Reference

Class `NeuralQLearner`

DQN based agent.

Inherits from:

This agent mix DNN and Q-Learning as stated in the Nature letter :
"Human-level control through deep reinforcement learning" (Mnih et al.)

Info:

edit Alexis BRENON alexis.brenon@imag.fr

See also:

Data Types

ClassArgument
Arguments used to instanciate a class.
Fields:
- string class
  Name of the class to instantiate
- table params
  Parameters of the class (see class documentation)
Dump

Dump extracted from a NeuralQLearner. All Tensors are converted to the default type to avoid GPU incompatibilities.
InferenceNetwork
Main deep neural network. This network is used to get the best action given a history of preprocessed states
Fields:
- nn.Module network
  The actual network
- table input_size
  The size of the input {d, w, h}
- table output_size
  The size of the output {w, h}
- torch.Tensor parameters
  Flat view of learnable parameters
- torch.Tensor grad_parameters
  Flat view of gradient of energy wrt the learnable parameters
InitArguments
Table used as arguments for the DQN constructor.
Warning:
- Some mixes between dump and arguments should be cleared...
Fields:
- {int,...} observation_size
  Size of the observations from the environment {d, w, h}
- table actions
  Available actions from the environment (actions[0] is noop)
- ClassArgument preprocess
  Parameters of the network to use to preprocess states (optional)
- ClassArgument inference
  Parameters of the network used for inference
- _ExperiencePool.InitArguments experience_pool
  Parameters of the memory of the agent
- number learn_start
  Number of steps after which learning starts (default 0)
- number update_freq
  Learning frequency (epoch size) (default 1)
- number minibatch_size
  Number of samples to take to learn (default 1)
- number n_replay
  Number of minibatch learning during a learning epoch (default 1)
- boolean rescale_r
  Scale rewards (default false)
- number max_reward
  Reward maximum value clipping (optional)
- number min_reward
  Reward minimum value clipping (optional)
- number ep_start
  Initial value of epsilon (default 1)
- number ep_end
  Final value of epsilon (default ep_start)
- number ep_endt
  Epsilon annealing time (default 1000000)
- number ep_eval
  Epsilon value when evaluating (default 0.01)
- number lr
  Learning rate (default 0.001)
- number discount
  Q-learning Discount factor (0 < x < 1) (default 0.99)
- number clip_delta
  Clipping value for delta (default nil)
- number target_q
  How long a target network is valid (default nil)
- number wc
  L2 weight cost. (default 0)
- RMSPropArgument rmsprop
  Pre-initialized RMSProp arguments. (default {})
PreprocessNetwork
Preprocessing network. This network is used to preprocess an observation from the environment to change it to a simpler state
Fields:
- nn.Module network
  The actual network
- table input_size
  The size of the input {d, w, h}
- table output_size
  The size of the output {d, w, h}
RMSPropArgument
Parameters for RMSProp implementation
Todo:
- Implement gradient descent in sub-classes?
Fields:
- torch.Tensor mean_square
  Accumulated average of the squared gradient
- torch.Tensor mean
  Accumulated average of the gradient
- number decay
  Decay factor of the means
- number mu
  Smoothing term

Fields

function
_convert_tensor

Function to convert tensors if necessary.

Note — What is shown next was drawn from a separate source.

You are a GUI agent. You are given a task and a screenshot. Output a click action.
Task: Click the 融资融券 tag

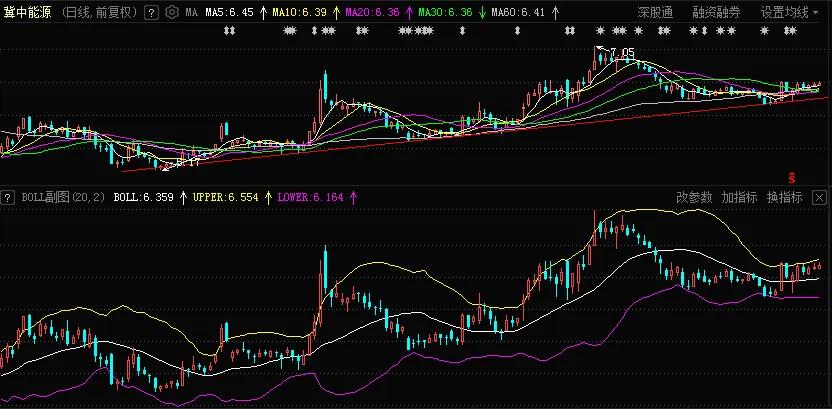716,13
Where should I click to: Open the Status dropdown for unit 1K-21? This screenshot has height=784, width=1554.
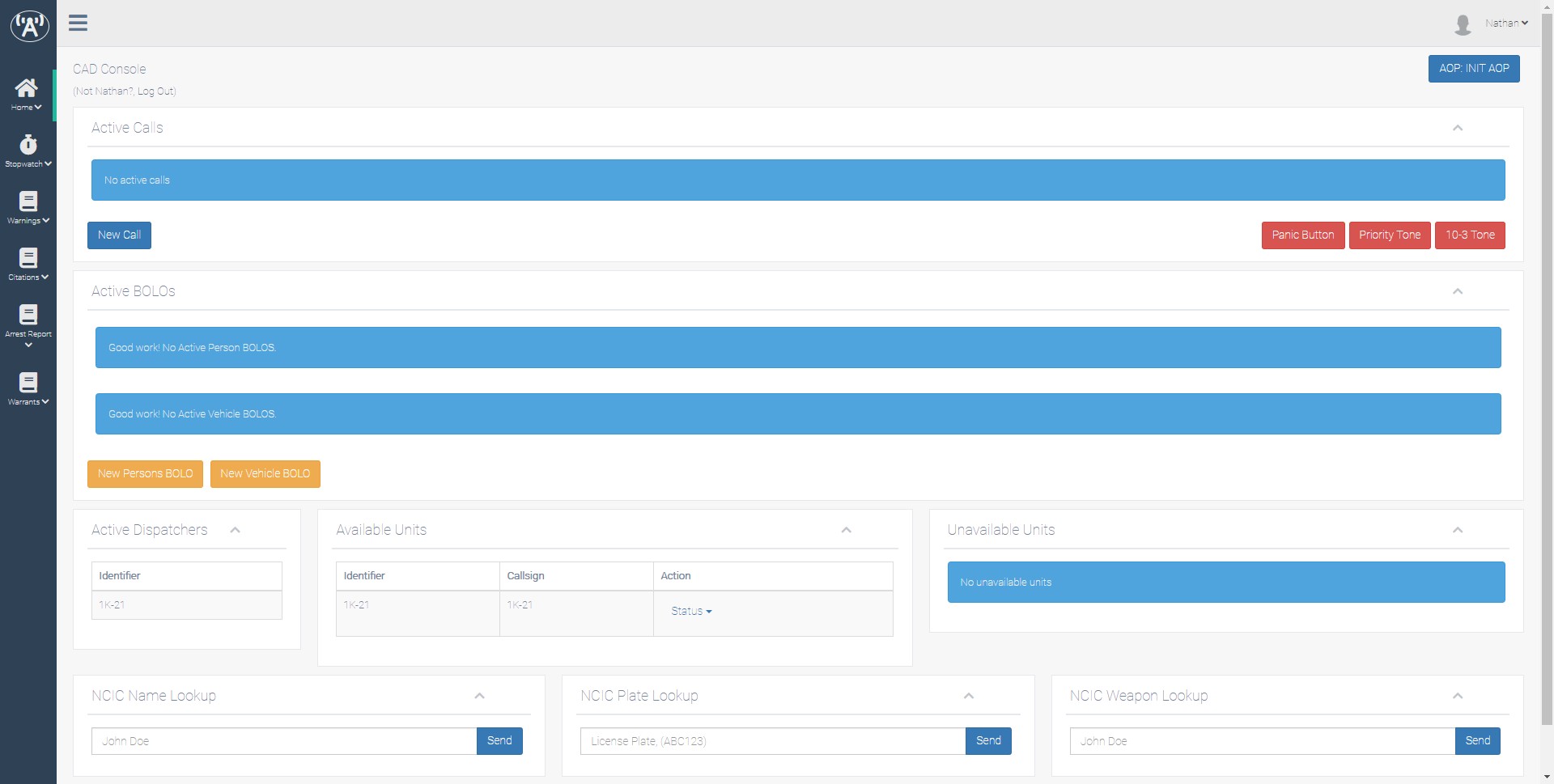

This function must be called to convert tensors/network to the appropriate format (CUDA or default Tensor type) to avoid computation errors caused by inconsistent types
number
clip_delta

Clipping value for differences between expected Q-Value and actual Q-Value.
number
discount

Q-learning discount factor (0 < x < 1).
number
ep

Current espilon value.
number
ep_end

Final value of epsilon.
number
ep_endt

Epsilon annealing time.
number
ep_eval

Epsilon value when evaluating.
number
ep_start

Initial value of epsilon.
agent._ExperiencePool
experience_pool

Experience pool recording interactions.

This experience pool will act as a memory for the agent, recording interactions, and returning them when necessary (e.g. when learning).
number
experienced_steps

Number of perceived states.
InferenceNetwork
inference

Main neural network
number
learn_start

Number of steps after which learning starts. Add delay to populate the experience pool
number
learning_epoch

Number of time the agent has learned.
number
lr

Learning rate.
number
max_reward

Reward maximum value clipping.
number
min_reward

Reward minimum value clipping.
number
minibatch_size

Number of samples to take to learn.
number
n_replay

Number of minibatch learning during a learning epoch.
PreprocessNetwork
preprocess

Preprocessing network.
number
r_max
Maximal encountered reward for reward scaling.
See also:
- self.rescale_r
boolean
rescale_r

Scale rewards delta.
RMSPropArgument
rmsprop
Parameters for RMSProp implementation.
Todo:
- Use dedicated classes for GD implementations.
nn.Container
target_network

Current target network.
number
target_q

How long a target network is valid.

If not nil a target network will be used during Q-Learning to improve the algorithm convergence.
number
update_freq

Learning frequency (epoch size).
number
wc

L2 weight cost.

Metamethods

__init ( args[, dump={}] )
Default constructor.
Parameters:
- InitArguments args
- Dump dump
  (default {})

Public Methods

dump ( cycles )
Dump the agent.

Redundant informations (like network parameters) are removed to save space. Tensors are converted to default type to avoid GPU incompatibilities.

Overrides: ArcadesComponent:dump

Parameters:
- table cycles
  Set of already dumped objects
Returns:
- Dump A reloadable dump
evaluate ()
Put the agent in an evaluation mode.

The agent will used a separated experience pool and a dedicated epsilon value.

Overrides: BaseAgent:evaluate

Returns:
- self
get_action ()
Return an action to do.

Overrides: BaseAgent:get_action

Returns:
- number Action to execute
get_experienced_interactions ()
Return how many interactions the agent lived.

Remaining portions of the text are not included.